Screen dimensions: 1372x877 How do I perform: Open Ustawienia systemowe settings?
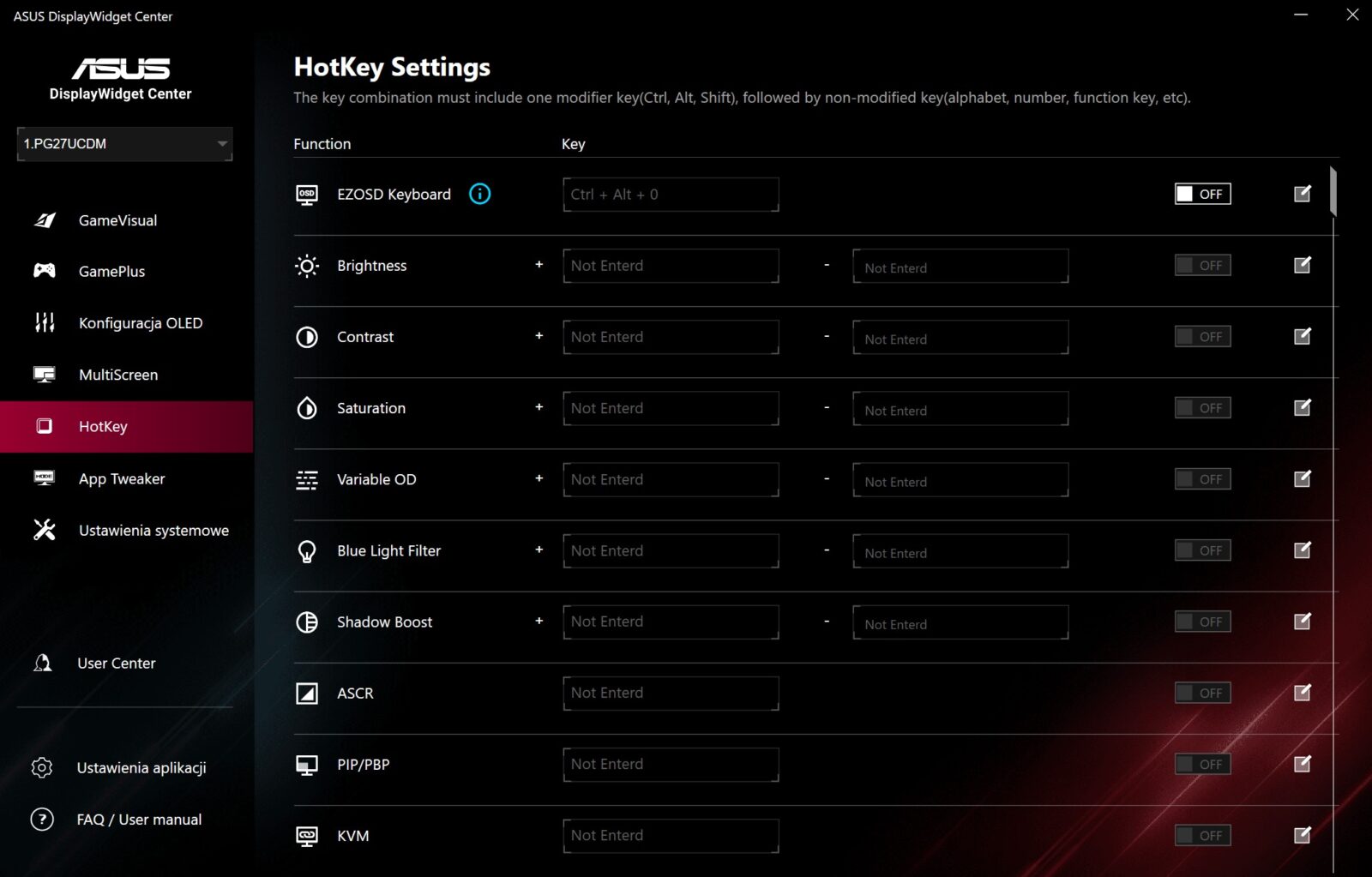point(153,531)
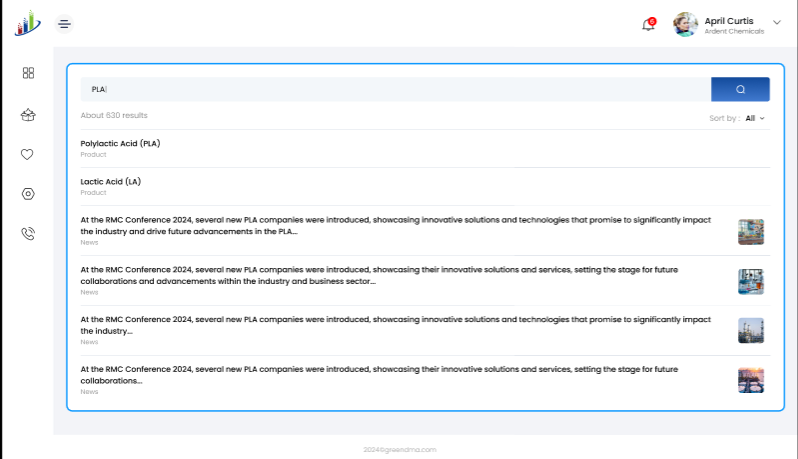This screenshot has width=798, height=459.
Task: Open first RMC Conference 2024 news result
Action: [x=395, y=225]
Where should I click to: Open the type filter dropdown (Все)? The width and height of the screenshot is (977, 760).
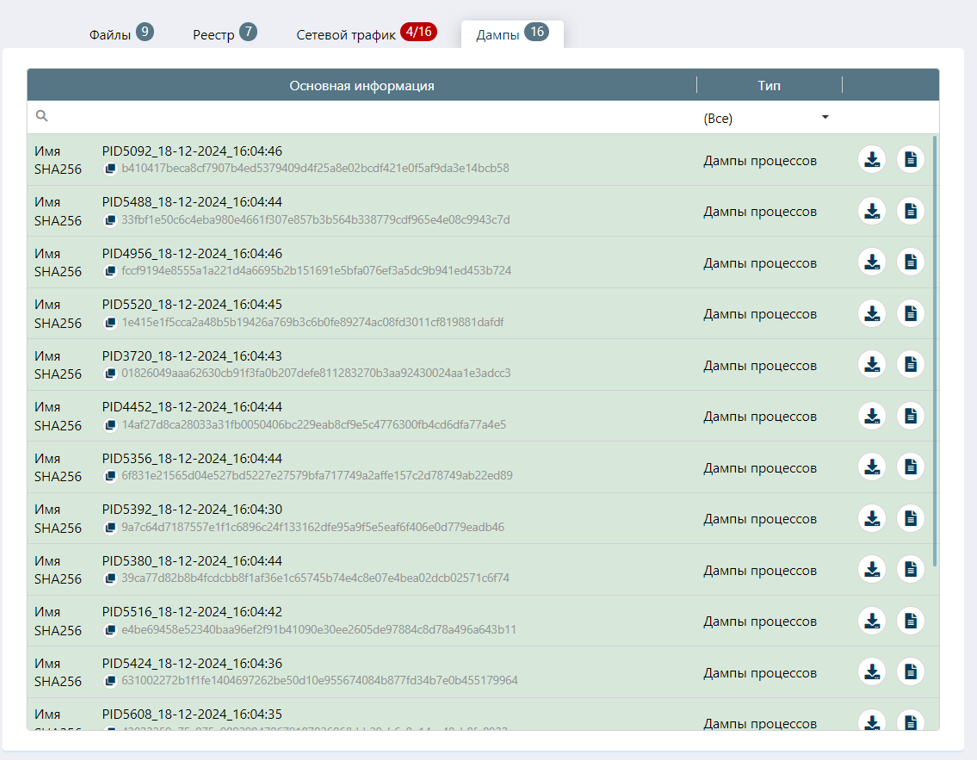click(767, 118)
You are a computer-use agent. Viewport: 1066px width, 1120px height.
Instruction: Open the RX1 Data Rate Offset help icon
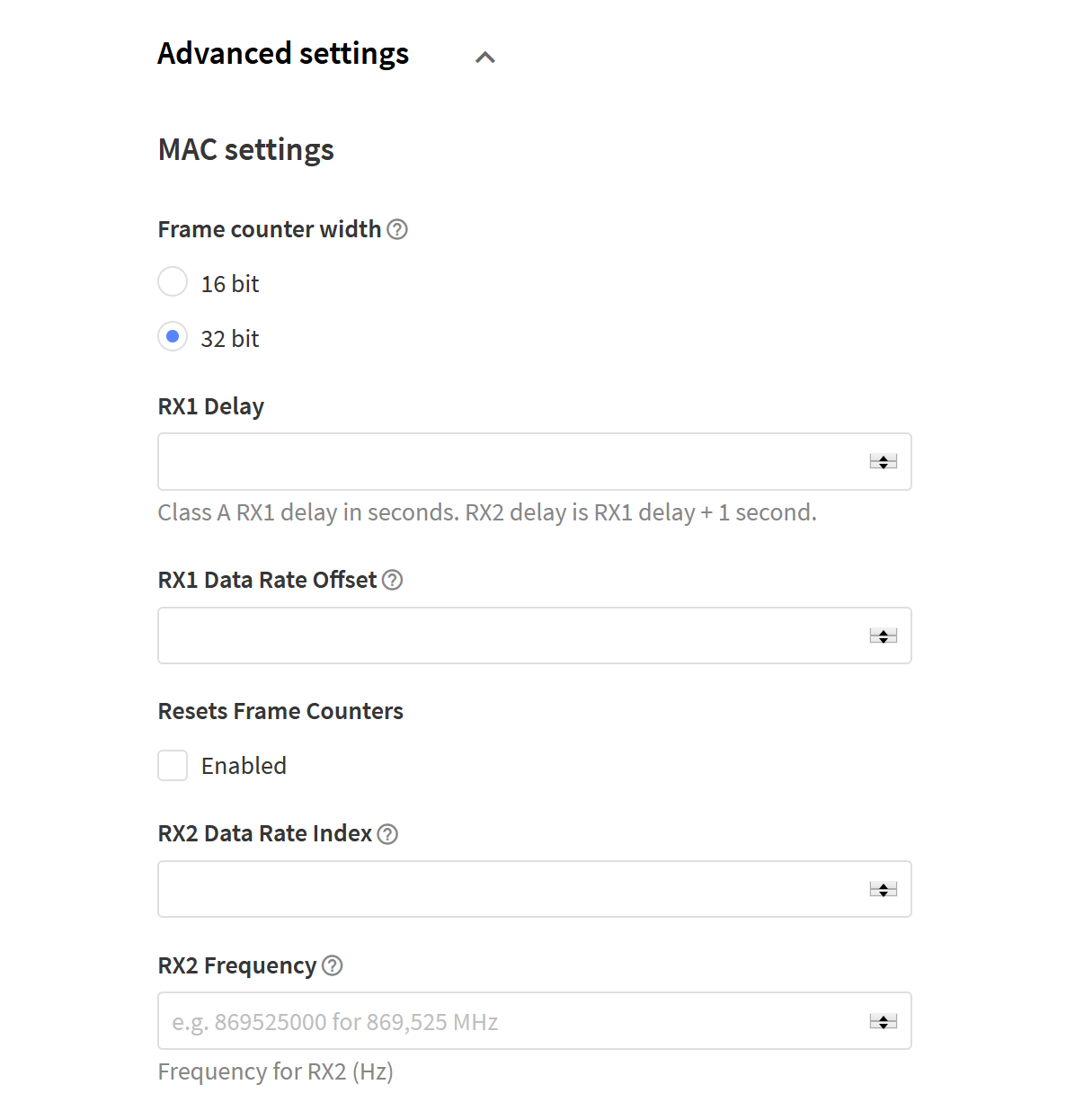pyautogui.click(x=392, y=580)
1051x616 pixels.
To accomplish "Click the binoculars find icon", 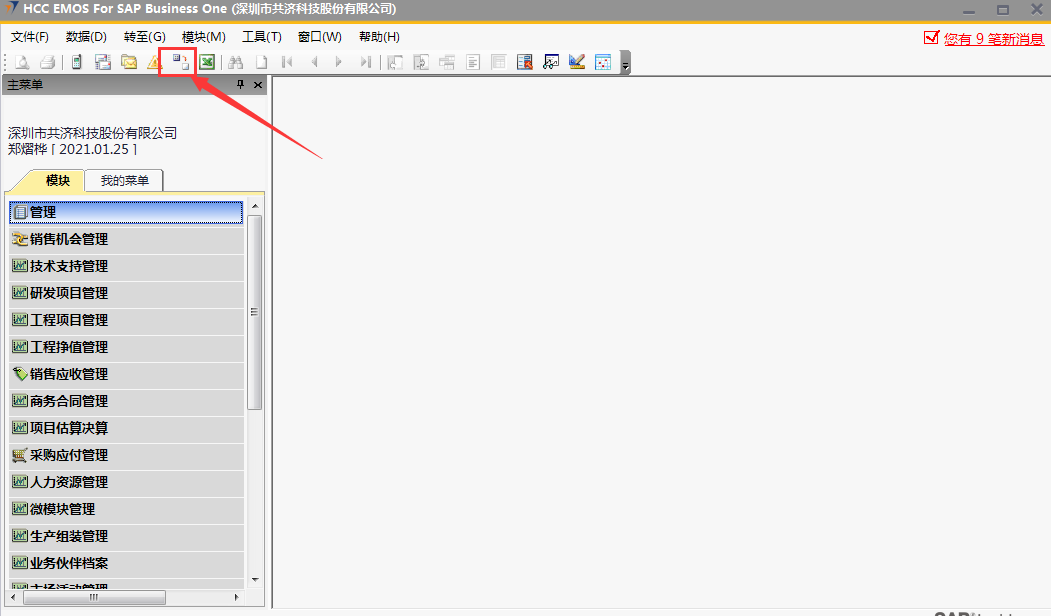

## Problem statement
With the pictures omitted, repeat the full set of records above exactly.

## Written solution
Screen dimensions: 1372x877 How do I perform: Open Ustawienia systemowe settings?
point(153,531)
This screenshot has width=798, height=459.
Task: Open first RMC Conference 2024 news result
Action: [x=395, y=225]
Where should I click to: Open the type filter dropdown (Все)? The width and height of the screenshot is (977, 760).
click(767, 118)
You are a computer-use agent. Viewport: 1066px width, 1120px height.
Instruction: Open the RX1 Data Rate Offset help icon
pyautogui.click(x=392, y=580)
1051x616 pixels.
To accomplish "Click the binoculars find icon", 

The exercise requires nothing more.